次に、業務計画の段階から長時間労働を発生させない工夫も必要です。例えば、繁忙期やプロジェクトの山場に備えて事前に応援要員を確保したり、人員配置を見直したりするなど、一人ひとりの残業負荷が過度にならないよう調整します。業務の効率化も長時間労働削減には欠かせません。

無駄な会議の削減や業務プロセスの見直し、自動化できる部分はRPA等の導入を検討するなど、生産性向上の取組みを通じて所定労働時間内で仕事が完結する体制を目指しましょう。どうしても長時間労働が避けられない場合でも、労働時間の分散(シフト制の導入や繁閑差の平準化)を図り、特定の社員に負荷が集中しないよう管理することが重要です。

さらに、労働時間の適正な申告と確認を行うことも基本です。自己申告制に頼りきりにせず、上司が日々部下の労働状況に目を配り、残業が多い社員には面談で状況を聞き取るなどのフォローをしましょう。テレワークなど目が届きにくい働き方の場合でも、システム上のログや進捗報告から実労働時間を推測し、必要に応じて過重労働になっていないか確認します。

36協定違反をしないという企業方針を明確に打ち出し、管理職に対しては労働時間管理の責務と方法について教育・周知することも欠かせません。適切な労働時間管理の積み重ねが、ひいては企業名公表リスクの芽を摘むことにつながります。

労使協定の適正な運用

36協定違反を防ぐには、36協定自体を正しく運用することも肝要です。まず、法定の労働時間を超える可能性がある事業場であれば必ず36協定を締結して労基署に届け出るようにします。万一、36協定未締結のまま残業させれば即労基法違反となるため、労務担当者は全社・全拠点で協定締結漏れがないかチェックしましょう。

また、36協定は一度結べば終わりではなく、毎年更新が必要です。うっかり有効期限が切れていたという事態のないよう、更新時期を管理し、期限前に労働者代表との再協議と届出を行います。

次に、36協定の範囲内で運用することを徹底します。協定で定めた上限時間(例えば月〇時間まで等)を超える残業を行わせてはいけません。万一上限超過が避けられない場合は、事前に協定の見直し(特別条項の設定や上限時間変更の協議)が必要ですが、2019年の法改正により絶対的な限度(上記の月100時間未満等)があるため、それを超える運用は不可能です。

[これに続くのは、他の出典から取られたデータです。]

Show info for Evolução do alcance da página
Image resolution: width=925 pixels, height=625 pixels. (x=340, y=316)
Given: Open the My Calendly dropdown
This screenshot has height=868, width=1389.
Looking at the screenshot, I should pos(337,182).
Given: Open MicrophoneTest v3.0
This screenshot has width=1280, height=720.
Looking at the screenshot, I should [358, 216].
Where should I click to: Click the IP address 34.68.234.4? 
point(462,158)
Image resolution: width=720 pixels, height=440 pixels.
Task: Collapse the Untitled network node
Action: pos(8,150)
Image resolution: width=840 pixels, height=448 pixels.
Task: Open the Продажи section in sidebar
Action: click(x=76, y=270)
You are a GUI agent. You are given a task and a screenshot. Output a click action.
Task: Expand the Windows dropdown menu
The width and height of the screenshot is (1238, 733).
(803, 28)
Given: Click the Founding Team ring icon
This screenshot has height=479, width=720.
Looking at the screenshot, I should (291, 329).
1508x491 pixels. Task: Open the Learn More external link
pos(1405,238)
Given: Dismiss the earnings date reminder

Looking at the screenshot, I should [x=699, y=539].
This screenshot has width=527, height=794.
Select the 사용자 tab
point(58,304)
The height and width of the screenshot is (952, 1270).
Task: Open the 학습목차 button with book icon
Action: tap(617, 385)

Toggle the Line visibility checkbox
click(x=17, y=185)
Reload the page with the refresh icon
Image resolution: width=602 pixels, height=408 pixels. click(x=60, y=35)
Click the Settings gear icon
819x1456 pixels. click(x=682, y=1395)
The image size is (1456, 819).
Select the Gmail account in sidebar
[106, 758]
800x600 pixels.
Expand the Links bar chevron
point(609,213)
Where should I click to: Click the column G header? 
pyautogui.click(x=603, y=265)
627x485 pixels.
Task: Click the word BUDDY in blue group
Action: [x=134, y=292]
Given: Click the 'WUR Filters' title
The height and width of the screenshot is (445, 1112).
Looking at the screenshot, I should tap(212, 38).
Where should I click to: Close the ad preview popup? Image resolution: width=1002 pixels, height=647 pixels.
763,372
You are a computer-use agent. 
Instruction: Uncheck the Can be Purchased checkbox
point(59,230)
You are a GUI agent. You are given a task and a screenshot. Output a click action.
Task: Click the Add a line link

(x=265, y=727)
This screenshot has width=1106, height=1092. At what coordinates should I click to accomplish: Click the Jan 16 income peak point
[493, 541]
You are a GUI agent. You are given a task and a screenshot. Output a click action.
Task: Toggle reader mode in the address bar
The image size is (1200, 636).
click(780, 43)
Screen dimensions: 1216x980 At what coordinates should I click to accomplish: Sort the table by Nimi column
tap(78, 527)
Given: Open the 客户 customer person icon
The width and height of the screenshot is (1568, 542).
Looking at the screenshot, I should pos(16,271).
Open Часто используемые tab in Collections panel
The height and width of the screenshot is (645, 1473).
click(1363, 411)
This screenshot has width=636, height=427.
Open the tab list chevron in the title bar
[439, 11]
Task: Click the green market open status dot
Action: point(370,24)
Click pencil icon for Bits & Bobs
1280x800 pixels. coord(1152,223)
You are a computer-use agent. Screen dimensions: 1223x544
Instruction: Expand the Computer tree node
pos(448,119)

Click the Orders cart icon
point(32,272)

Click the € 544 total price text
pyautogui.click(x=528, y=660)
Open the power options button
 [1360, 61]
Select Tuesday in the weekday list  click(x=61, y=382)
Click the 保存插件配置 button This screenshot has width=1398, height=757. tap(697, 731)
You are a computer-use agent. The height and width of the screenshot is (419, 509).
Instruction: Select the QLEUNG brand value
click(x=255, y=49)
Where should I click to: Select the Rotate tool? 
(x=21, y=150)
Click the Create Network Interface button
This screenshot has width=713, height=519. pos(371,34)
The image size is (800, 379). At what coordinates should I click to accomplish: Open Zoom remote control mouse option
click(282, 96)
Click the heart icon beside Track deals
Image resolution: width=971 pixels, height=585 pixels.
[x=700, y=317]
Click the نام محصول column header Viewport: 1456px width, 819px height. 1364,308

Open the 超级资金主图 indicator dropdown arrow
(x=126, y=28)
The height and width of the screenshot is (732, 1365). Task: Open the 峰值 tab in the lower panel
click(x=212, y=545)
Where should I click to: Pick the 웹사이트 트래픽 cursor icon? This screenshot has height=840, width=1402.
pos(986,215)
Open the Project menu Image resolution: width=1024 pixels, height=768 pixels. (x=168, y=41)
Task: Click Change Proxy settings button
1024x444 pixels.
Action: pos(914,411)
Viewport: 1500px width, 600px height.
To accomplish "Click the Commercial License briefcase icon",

したがって、協定で決めたルール内で労働を収めるよう業務量を調整することが求められます。

特別条項付き36協定を締結している場合でも、その発動(月45時間超の残業を認めること)は年間6回までなど制限がありますので、安易に毎月のように特別条項を使うような運用は避けるべきです。

また、36協定に定める労働者側代表の選出や協定内容の周知についても適正に行いましょう。形だけの労使協定になってしまい、現場の従業員が自分たちの協定内容を知らないという状況は望ましくありません。協定で決められた残業の上限や手続き(例えば事前申請制など)がある場合は、それを社員によく説明し遵守させることも必要です。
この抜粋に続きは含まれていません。